CORRUPTION, MARGINALIZATION, AND DELAY: WHAT “JUSTICE” MEANS IN CAMBODIA
By: Hudson B. Kingston
In July of 2010, the Extraordinary Chambers of Cambodia (ECCC), a hybrid tribunal established to try the Khmer Rouge perpetrators of atrocities, sentenced its first defendant. Known as “Duch,” Kaing Khek Iev was sentenced to 35 years in prison (reduced to 19 years based on time served) angering many surviving victims of the regime, who found it difficult to accept a punishment short of life imprisonment. The ECCC may have told its story of the genocide, but it failed to meet many of the expectations Cambodians seemed to have for it.

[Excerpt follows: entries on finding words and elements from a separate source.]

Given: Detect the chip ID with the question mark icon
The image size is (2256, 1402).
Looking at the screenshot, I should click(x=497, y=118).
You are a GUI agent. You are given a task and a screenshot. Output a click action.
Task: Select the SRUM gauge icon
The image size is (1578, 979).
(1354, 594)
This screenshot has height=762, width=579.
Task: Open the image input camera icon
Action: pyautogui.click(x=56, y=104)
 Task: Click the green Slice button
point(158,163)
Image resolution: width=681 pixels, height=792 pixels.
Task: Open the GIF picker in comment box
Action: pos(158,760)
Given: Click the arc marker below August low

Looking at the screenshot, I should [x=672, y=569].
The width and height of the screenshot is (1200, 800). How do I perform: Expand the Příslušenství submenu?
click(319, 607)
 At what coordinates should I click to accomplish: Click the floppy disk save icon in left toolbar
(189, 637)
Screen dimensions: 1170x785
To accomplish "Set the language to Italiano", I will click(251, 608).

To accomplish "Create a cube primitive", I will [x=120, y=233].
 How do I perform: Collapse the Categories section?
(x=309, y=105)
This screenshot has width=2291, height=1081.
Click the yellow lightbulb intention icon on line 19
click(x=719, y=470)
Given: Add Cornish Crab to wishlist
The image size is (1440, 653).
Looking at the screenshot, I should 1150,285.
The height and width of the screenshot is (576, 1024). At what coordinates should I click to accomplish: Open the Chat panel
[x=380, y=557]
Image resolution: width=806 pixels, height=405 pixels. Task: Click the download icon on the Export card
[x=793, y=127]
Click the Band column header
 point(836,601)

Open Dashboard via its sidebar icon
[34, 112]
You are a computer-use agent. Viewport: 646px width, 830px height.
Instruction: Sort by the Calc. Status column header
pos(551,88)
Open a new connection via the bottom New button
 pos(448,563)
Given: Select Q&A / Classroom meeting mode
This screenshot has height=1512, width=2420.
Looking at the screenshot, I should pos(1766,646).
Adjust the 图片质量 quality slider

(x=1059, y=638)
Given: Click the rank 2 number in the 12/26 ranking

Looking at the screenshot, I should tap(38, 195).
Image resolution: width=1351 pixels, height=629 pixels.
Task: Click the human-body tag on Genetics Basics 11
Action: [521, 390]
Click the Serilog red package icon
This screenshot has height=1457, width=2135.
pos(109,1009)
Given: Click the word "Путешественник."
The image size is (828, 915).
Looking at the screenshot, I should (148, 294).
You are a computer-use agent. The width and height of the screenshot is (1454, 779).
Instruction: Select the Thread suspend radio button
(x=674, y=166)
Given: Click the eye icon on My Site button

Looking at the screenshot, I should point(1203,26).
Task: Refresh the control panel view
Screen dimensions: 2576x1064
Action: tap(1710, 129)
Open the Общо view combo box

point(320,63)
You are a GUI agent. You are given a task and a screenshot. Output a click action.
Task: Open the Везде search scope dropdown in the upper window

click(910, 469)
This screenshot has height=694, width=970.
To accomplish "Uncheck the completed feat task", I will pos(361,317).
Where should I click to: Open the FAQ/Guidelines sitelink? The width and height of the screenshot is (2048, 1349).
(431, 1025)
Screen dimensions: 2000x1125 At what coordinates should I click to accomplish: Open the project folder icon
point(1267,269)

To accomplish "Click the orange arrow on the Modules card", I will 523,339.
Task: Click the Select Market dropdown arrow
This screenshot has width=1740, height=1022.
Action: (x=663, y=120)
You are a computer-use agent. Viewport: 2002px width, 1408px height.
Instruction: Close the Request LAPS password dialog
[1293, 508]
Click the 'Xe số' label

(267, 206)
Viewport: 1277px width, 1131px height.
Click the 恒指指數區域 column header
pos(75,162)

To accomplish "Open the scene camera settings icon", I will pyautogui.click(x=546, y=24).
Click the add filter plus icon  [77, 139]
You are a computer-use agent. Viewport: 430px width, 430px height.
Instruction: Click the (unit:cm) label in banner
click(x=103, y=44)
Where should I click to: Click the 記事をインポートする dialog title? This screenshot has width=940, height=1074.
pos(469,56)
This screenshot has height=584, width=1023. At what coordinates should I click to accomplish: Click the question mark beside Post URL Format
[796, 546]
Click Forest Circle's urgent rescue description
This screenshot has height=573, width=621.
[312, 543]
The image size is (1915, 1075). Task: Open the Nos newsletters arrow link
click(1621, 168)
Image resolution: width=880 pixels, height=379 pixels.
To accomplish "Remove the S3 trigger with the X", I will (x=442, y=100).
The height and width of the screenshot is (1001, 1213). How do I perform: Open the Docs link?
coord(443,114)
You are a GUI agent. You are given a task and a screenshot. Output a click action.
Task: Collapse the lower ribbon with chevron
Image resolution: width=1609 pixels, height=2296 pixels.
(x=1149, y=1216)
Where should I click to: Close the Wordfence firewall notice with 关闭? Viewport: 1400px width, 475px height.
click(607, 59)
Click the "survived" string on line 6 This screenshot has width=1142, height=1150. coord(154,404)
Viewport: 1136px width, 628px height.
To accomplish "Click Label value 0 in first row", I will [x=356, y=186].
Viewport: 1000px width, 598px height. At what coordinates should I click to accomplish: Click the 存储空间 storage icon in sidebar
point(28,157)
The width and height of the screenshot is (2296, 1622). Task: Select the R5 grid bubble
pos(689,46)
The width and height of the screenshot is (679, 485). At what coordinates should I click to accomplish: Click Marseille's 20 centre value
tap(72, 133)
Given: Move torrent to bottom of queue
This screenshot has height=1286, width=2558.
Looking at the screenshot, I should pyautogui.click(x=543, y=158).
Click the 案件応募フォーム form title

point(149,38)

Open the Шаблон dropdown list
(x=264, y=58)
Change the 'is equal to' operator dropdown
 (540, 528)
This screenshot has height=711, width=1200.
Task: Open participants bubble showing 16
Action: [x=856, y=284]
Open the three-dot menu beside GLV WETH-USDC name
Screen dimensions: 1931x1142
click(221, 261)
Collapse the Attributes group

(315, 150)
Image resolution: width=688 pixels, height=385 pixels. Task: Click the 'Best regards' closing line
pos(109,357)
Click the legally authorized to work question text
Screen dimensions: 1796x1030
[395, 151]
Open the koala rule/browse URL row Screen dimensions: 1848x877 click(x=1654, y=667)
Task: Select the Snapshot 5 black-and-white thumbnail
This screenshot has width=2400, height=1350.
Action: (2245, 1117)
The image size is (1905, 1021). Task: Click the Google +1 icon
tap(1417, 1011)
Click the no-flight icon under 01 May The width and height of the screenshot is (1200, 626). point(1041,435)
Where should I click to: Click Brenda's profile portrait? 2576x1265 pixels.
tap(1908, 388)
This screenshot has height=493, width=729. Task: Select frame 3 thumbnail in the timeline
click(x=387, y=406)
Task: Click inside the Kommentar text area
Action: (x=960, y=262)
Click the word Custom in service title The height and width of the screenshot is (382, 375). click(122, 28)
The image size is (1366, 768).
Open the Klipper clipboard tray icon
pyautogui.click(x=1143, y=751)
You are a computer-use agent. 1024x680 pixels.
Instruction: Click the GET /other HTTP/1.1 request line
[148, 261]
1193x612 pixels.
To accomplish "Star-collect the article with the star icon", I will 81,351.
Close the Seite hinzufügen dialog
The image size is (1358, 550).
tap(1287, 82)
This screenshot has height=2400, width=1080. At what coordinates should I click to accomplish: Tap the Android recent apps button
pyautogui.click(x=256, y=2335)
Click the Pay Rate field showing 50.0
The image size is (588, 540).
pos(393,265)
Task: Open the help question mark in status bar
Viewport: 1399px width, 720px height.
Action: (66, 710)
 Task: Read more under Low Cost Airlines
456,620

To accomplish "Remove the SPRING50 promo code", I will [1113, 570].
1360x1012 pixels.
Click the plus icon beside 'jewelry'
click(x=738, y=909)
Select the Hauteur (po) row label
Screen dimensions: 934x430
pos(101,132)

The sentencing of Duch highlights the many obstacles the ECCC has faced ending the impunity of the perpetrators of Khmer Rouge atrocities and providing the people of Cambodia with “justice.” In his analysis of the progress of the ECCC and Cambodian law, Hudson Kingston explains these shortfalls. He concludes that for Cambodia to achieve classic criminal justice goals (i.e. retribution; rehabilitation and social solidarity; and restorative justice and deterrence), if that is even possible in the context of genocide, the country and international donors must look to institutions beyond the judicial mechanisms of the ECCC.